◆ TASK GOAL
Answer with a single number: how many lines in the listing below include "batamtriprentcar"?

◆ RECORD SET
+++

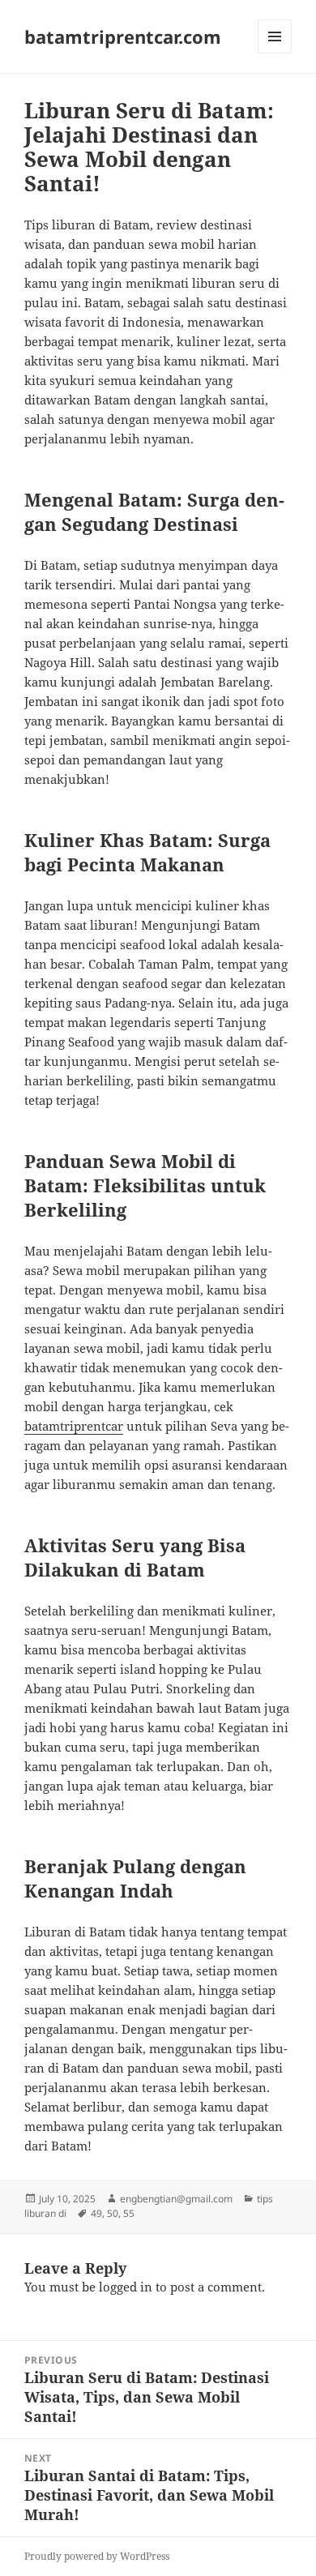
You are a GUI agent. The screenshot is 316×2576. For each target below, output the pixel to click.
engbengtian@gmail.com (176, 2199)
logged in (125, 2287)
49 (96, 2213)
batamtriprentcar (73, 1426)
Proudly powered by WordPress (96, 2556)
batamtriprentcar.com (122, 36)
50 (112, 2213)
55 (129, 2213)
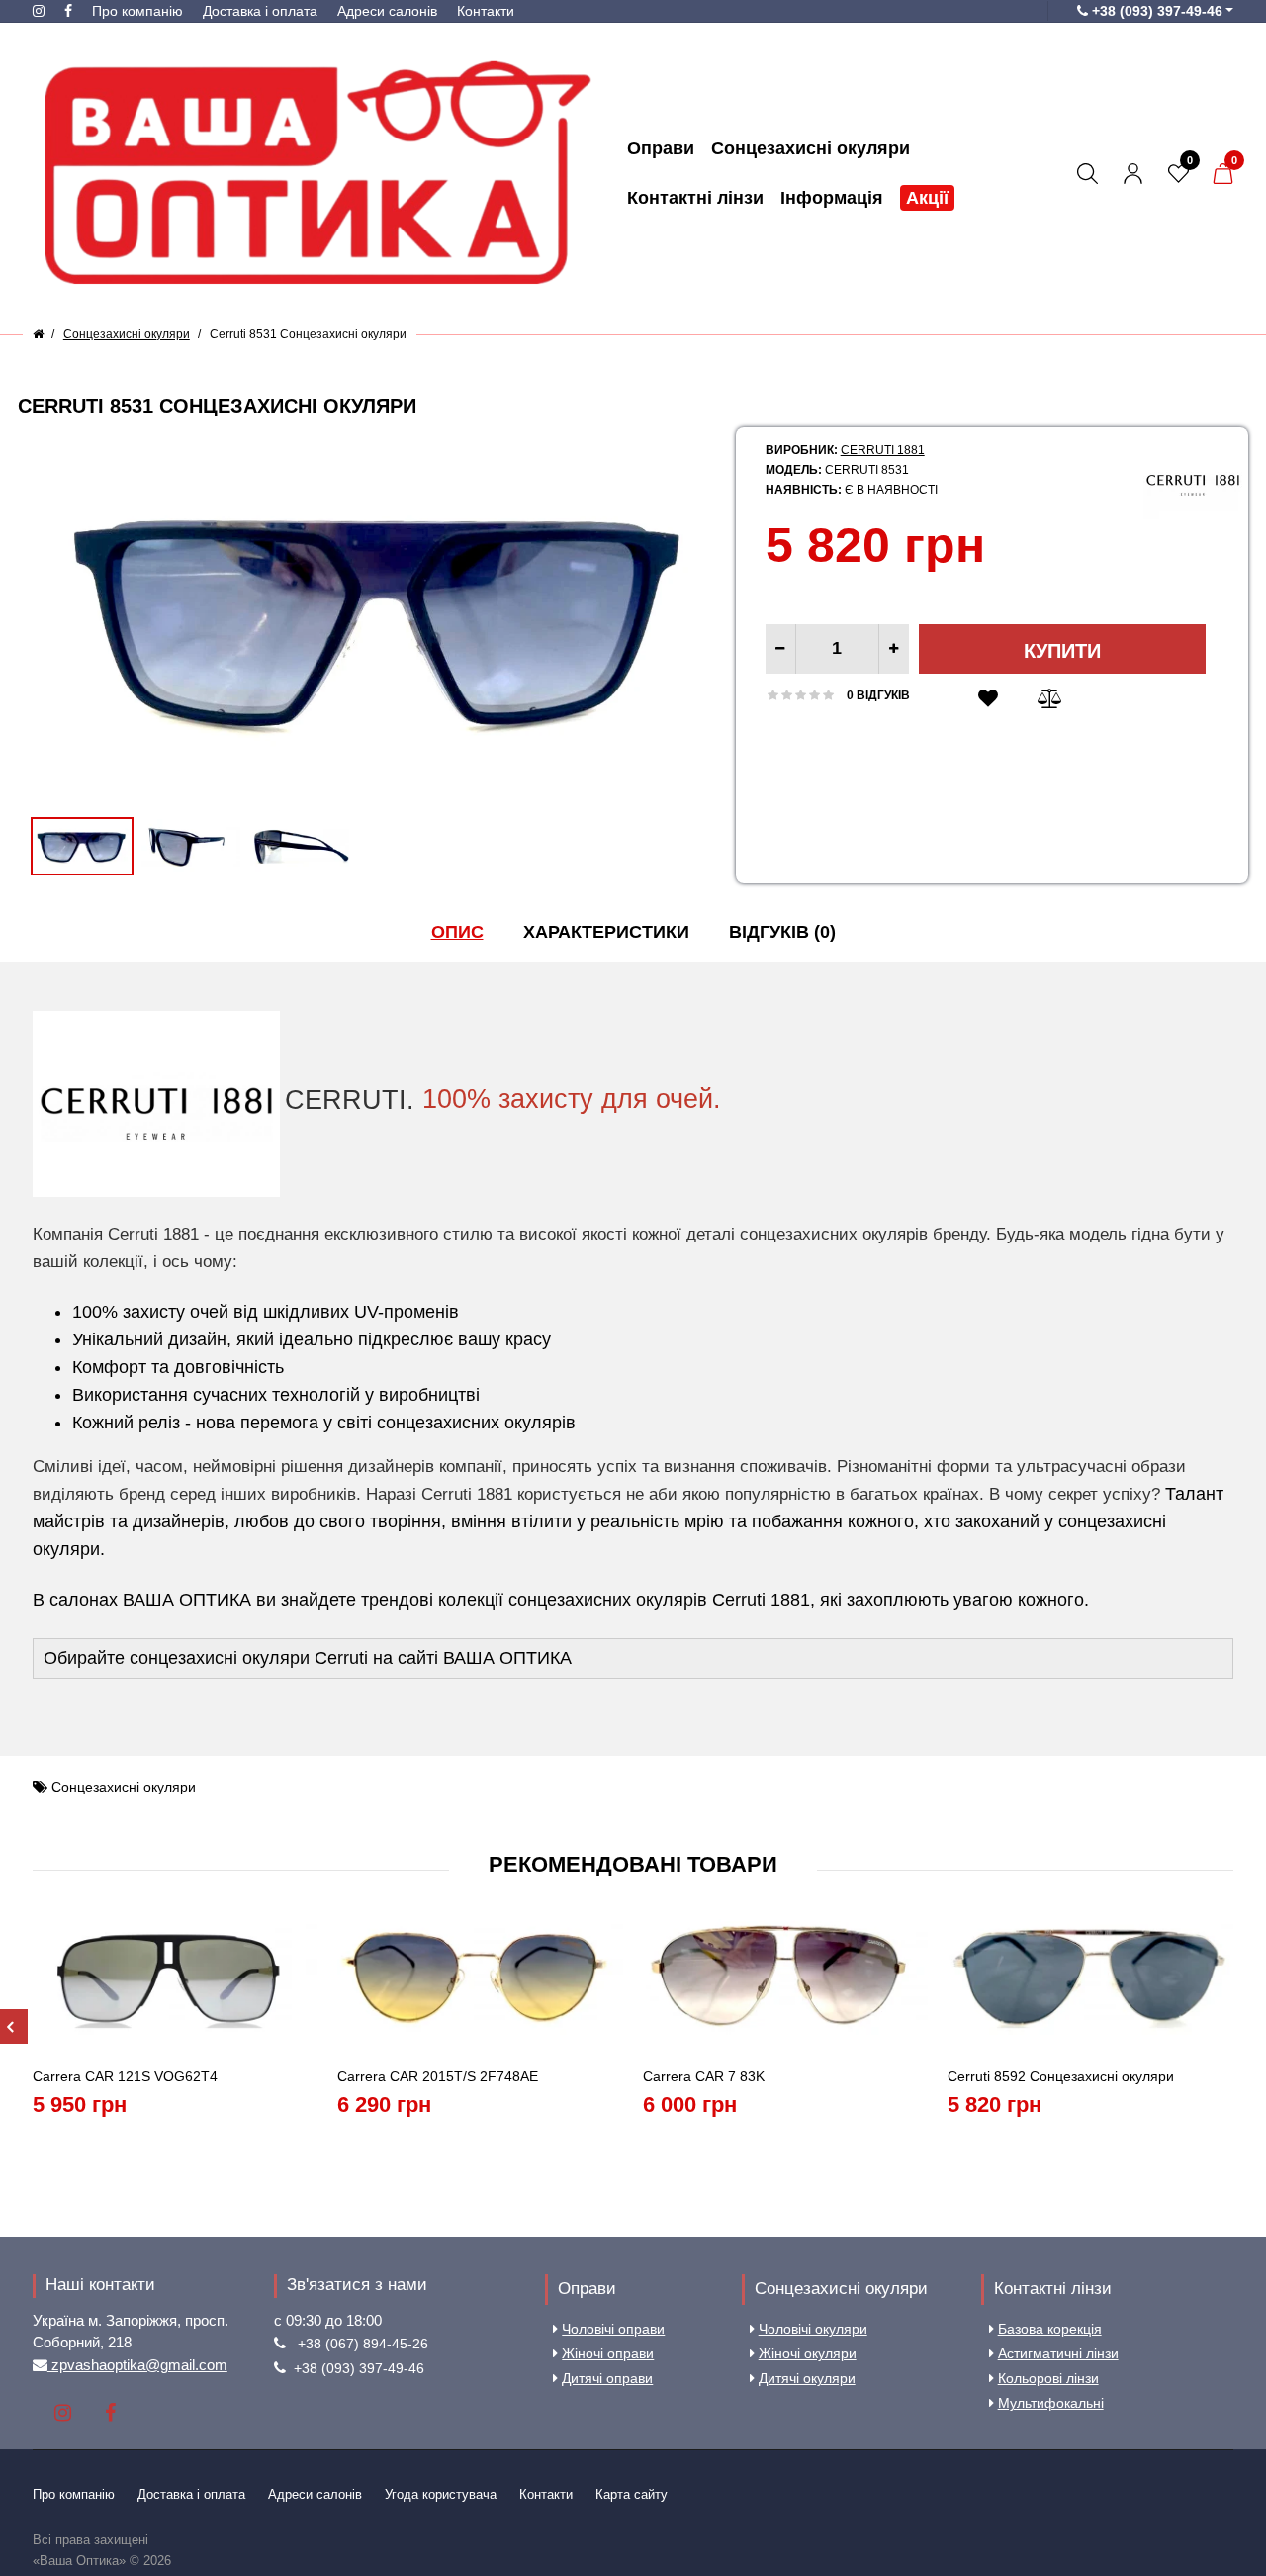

+++

◆ RESULT
2